Rn 1
§ 826 als dritte der ›kleinen‹ haftungsrechtlichen Generalklauseln (Vor §§ 823 ff Rn 6) gewährt Schutz bei sittenwidriger vorsätzlicher Schädigung. Die Weite der Vorschrift hinsichtlich der geschützten Rechtsgüter (keine Beschränkung auf bestimmte Rechtsgüter, daher werden zB auch das Vermögen oder ideelle Güter erfasst) und der haftungsbegründenden Verhaltensweisen (keine Beschränkung auf die Verletzung bestimmter Pflichten) wird durch das Vorsatzerfordernis und die Notwendigkeit eines Sittenverstoßes ausbalanciert und damit eine Entwicklung zur ›großen‹ Generalklausel oder zum deliktsrechtlichen Auffangtatbestand verhindert.

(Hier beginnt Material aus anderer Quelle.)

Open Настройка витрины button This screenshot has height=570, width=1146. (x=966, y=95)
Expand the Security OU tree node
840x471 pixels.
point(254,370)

Andererseits ermöglicht gerade das Merkmal der Sittenwidrigkeit eine flexible Anpassung des Haftungsrechts an veränderte faktische Situationen oder soziale Umstände.
Rn 2
§ 826 dient der Ergänzung anderer Haftungstatbestände, die jedoch teilw iS einer Auffangfunktion eingeschränkt wird (zB BeckOGK/Spindler § 826 Rz 2; Erman/Wilhelmi § 826 Rz 1; krit zB Larenz/Canaris § 78 I 2a). Wichtig ist weiterhin insb die Entwicklungsfunktion (zB Erman/Wilhelmi § 826 Rz 2; Deutsch JZ 63, 385, 390; ähnl BeckOGK/Spindler § 826 Rz 2): Der Richter kann bei der Konkretisierung des Tatbestands des § 826 Verhaltensstandards einfließen lassen, die sich noch nicht zu Rechtsnormen iSd § 823 II entwickelt haben, ggf auch ausländische Rechtsnormen (BGH JZ 91, 719 ff [BGH 20.11.1990 - VI ZR 6/90]; NJW 93, 194f [BGH 20.10.1992 - VI ZR 361/91]); zudem bietet die Vorschrift Raum für die Berücksichtigung verfassungs- und europarechtlicher Wertungen (s zB Karlsr VersR 08, 522f). Diese Weiterentwicklung der Deliktshaftung ist die wichtigste Funktion des § 826, in der auch die mitunter gesondert angeführte Legitimationsfunktion für die richterliche Rechtsfortbildung (zB NK-BGB/Katzenmeier § 826 Rz 1; Erman/Wilhelmi § 826 Rz 2; Larenz/Canaris § 78 I 2b) mit aufgeht. Die Grenzen der Weiterentwicklung sind im Einzelnen str (s nur Soergel/Hönn § 826 Rz 3, 17 ff einerseits, Brüggemeier 353 f andererseits). Bei ihrer Bestimmung sind auch die für eine Auffangfunktion des § 826 vorgebrachten Argumente zu berücksichtigen: Wegen der starken Konkretisierungsbedürftigkeit des Begriffs der ›guten Sitten‹ sollte insb spezialgesetzlichen Regelungen, die sich aufgrund einer zu § 826 entwickelten Rspr herausgebildet haben, ggü § 826 Vorrang zukommen (so auch zB BeckOGK/Spindler § 826 Rz 2 mwN; aA Erman/Wilhelmi § 826 Rz 1; zur Entwicklungsfunktion des § 826 bei der Gesellschafterhaftung ausführl Seele Die Haftung von Gesellschaftern wegen sittenwidriger vorsätzlicher Schädigung 19, 197 ff). Das ist jedoch nicht mit der mitunter zusätzlich angeführten Begrenzungsfunktion des § 826 gleichzusetzen (dazu insb Larenz/Canaris § 78 I 2c), die letztlich als ›natürliche‹ Funktion der Tatbestandsmerkmale des § 826 erscheint.